» **EXERCISE OBJECTIVE**: Copy out all lines bearing the word "blue" from the listing below.

» **DATA UNDER STUDY**:
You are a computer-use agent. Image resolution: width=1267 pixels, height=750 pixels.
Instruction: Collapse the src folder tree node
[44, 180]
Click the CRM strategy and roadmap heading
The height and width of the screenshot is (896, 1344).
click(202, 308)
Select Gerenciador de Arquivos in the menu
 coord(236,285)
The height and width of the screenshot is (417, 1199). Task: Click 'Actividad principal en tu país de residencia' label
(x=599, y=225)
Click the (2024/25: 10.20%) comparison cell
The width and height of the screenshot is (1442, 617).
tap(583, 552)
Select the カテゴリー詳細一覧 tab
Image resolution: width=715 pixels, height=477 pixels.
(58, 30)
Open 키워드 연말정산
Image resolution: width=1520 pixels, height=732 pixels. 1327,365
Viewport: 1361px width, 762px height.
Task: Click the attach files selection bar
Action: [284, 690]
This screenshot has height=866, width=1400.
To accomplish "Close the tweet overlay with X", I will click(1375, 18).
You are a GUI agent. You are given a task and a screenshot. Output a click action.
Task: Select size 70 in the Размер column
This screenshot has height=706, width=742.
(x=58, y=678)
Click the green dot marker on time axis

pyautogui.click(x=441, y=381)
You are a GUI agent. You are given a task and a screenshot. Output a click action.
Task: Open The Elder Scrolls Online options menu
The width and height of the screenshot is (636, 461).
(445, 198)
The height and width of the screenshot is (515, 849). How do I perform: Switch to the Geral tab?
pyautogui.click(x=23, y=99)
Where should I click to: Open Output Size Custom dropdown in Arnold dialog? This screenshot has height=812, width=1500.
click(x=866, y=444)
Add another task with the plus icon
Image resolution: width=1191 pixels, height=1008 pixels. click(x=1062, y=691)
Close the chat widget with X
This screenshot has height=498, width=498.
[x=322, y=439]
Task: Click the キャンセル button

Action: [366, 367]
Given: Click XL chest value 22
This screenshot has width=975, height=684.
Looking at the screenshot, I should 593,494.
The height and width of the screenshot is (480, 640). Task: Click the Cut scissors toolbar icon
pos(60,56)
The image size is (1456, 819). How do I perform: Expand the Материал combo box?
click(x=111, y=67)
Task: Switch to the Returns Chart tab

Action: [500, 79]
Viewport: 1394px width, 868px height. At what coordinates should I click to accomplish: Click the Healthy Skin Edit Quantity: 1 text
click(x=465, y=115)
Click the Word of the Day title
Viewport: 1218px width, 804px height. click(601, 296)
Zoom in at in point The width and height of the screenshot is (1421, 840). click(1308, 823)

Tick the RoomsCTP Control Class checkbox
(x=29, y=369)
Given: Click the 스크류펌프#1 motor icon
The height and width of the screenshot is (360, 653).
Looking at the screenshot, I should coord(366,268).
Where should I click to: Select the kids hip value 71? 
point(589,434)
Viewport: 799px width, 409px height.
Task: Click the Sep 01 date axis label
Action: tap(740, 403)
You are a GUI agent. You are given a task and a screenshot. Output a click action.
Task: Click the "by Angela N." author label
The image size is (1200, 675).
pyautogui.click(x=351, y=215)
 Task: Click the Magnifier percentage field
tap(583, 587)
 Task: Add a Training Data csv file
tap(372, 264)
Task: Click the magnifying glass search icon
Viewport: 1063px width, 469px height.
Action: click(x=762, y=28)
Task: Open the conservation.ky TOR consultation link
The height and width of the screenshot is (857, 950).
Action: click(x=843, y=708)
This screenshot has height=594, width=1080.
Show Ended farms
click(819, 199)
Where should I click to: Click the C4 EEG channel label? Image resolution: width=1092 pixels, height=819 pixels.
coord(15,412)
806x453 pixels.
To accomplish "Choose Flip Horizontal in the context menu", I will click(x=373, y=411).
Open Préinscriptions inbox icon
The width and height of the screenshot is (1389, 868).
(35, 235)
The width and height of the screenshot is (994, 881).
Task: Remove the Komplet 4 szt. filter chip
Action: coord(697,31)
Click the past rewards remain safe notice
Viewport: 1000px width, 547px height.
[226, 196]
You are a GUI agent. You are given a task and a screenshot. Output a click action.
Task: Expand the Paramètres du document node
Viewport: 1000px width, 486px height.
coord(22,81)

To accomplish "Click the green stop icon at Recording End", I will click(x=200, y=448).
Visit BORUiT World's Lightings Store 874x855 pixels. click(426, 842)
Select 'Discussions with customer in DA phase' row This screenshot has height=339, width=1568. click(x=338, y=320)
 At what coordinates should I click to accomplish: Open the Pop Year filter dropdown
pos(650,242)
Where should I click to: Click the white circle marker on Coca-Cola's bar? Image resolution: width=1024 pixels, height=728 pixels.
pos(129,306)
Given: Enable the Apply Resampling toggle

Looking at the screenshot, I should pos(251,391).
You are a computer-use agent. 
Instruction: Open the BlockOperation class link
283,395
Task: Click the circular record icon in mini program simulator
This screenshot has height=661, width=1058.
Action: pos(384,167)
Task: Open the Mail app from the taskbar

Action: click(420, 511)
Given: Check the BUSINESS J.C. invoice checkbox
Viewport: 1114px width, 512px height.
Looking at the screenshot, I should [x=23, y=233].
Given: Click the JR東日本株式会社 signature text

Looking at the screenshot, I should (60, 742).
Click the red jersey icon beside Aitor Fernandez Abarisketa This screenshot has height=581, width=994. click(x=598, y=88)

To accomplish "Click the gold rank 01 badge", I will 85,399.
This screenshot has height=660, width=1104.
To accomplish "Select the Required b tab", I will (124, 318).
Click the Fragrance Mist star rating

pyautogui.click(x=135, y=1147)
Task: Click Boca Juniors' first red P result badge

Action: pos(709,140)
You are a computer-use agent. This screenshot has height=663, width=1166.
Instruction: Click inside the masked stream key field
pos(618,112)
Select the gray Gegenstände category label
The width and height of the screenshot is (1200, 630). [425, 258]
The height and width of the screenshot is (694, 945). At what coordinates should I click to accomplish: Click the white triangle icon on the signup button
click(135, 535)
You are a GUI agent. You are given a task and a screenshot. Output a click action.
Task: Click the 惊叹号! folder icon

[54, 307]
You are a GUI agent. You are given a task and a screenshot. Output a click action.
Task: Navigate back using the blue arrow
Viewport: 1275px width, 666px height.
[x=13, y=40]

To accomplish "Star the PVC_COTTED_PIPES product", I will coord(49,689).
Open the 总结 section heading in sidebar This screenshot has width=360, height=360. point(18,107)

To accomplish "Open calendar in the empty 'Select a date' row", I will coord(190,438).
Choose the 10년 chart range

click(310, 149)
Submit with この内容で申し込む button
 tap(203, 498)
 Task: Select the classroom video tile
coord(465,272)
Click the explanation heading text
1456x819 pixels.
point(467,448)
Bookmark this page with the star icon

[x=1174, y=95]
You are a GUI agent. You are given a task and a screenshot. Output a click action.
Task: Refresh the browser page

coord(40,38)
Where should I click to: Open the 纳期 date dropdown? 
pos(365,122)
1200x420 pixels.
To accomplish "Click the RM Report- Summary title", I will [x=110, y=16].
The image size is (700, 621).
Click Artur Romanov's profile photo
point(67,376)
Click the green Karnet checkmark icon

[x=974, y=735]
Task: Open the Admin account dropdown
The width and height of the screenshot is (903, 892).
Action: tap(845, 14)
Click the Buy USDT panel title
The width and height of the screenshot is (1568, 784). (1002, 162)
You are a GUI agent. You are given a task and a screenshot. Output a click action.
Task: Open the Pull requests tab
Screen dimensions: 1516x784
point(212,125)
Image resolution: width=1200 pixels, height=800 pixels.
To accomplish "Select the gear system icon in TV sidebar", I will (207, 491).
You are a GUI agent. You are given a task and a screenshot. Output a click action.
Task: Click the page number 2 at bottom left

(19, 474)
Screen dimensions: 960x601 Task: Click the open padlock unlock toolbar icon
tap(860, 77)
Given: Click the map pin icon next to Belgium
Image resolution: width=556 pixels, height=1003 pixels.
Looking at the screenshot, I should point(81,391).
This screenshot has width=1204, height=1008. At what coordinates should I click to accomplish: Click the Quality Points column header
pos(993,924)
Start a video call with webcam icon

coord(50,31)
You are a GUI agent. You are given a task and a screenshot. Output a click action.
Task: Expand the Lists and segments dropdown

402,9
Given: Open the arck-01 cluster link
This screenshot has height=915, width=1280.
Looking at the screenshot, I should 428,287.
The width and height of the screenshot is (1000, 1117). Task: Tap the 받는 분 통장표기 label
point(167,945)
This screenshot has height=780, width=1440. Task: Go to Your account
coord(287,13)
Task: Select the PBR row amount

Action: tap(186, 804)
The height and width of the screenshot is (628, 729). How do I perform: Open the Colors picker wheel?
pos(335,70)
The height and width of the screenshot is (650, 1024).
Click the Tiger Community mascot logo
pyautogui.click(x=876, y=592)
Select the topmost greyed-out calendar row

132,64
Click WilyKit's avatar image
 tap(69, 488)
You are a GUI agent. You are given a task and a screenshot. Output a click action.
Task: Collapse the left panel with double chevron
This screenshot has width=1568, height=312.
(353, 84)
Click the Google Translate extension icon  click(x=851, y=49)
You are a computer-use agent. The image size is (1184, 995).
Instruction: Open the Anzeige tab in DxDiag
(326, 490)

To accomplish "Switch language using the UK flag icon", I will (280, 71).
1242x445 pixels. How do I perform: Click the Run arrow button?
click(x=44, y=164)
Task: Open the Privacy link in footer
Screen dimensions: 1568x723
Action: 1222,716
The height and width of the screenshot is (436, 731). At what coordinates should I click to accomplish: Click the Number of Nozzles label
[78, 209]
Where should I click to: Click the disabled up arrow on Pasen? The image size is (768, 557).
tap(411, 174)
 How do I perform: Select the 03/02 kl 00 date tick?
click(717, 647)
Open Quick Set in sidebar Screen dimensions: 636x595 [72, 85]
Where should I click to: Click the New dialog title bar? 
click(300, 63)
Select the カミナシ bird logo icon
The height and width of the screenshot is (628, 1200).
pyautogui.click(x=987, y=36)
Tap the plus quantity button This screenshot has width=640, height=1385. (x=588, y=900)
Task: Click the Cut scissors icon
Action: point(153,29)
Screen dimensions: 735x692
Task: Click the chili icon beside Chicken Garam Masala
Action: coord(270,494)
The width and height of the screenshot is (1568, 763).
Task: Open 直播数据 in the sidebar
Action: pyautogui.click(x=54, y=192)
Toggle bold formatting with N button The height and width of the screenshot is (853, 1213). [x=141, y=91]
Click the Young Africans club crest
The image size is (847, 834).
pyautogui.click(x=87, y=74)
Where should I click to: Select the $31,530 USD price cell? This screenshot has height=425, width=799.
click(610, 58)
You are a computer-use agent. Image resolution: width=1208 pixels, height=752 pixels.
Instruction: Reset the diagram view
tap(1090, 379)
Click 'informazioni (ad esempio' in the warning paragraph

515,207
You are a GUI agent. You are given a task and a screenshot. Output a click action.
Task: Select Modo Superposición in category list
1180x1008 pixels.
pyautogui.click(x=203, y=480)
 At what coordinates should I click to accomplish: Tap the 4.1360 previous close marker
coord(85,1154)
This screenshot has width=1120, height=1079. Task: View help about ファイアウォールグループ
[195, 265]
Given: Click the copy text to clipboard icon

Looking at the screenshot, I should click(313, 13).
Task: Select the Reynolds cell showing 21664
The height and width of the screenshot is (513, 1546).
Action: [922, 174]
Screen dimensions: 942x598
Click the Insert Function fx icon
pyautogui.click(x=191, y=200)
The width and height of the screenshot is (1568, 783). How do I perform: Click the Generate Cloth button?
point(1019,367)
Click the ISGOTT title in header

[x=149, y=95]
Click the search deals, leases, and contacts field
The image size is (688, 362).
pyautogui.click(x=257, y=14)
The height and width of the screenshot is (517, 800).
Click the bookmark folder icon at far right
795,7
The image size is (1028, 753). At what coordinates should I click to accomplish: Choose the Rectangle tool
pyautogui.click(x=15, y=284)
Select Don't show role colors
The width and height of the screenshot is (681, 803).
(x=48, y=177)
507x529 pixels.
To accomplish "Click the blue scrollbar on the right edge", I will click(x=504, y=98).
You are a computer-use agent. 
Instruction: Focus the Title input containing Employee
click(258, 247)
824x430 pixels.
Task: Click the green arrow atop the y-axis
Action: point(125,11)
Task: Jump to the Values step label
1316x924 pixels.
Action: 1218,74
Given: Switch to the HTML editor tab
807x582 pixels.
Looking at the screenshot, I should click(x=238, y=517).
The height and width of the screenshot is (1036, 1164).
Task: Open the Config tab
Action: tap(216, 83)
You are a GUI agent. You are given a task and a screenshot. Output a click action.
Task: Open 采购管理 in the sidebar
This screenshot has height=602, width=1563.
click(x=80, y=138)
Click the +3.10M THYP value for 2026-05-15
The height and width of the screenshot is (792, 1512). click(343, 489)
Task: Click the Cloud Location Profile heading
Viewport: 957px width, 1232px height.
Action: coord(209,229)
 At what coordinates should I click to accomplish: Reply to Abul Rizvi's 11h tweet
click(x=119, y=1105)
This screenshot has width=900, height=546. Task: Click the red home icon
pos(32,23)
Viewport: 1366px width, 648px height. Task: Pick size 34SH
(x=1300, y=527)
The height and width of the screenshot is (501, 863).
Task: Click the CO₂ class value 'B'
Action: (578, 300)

» **FINISHED EXERCISE**:
Task: Navigate back using the blue arrow
To accomplish "Click the blue scrollbar on the right edge", I will click(x=504, y=98).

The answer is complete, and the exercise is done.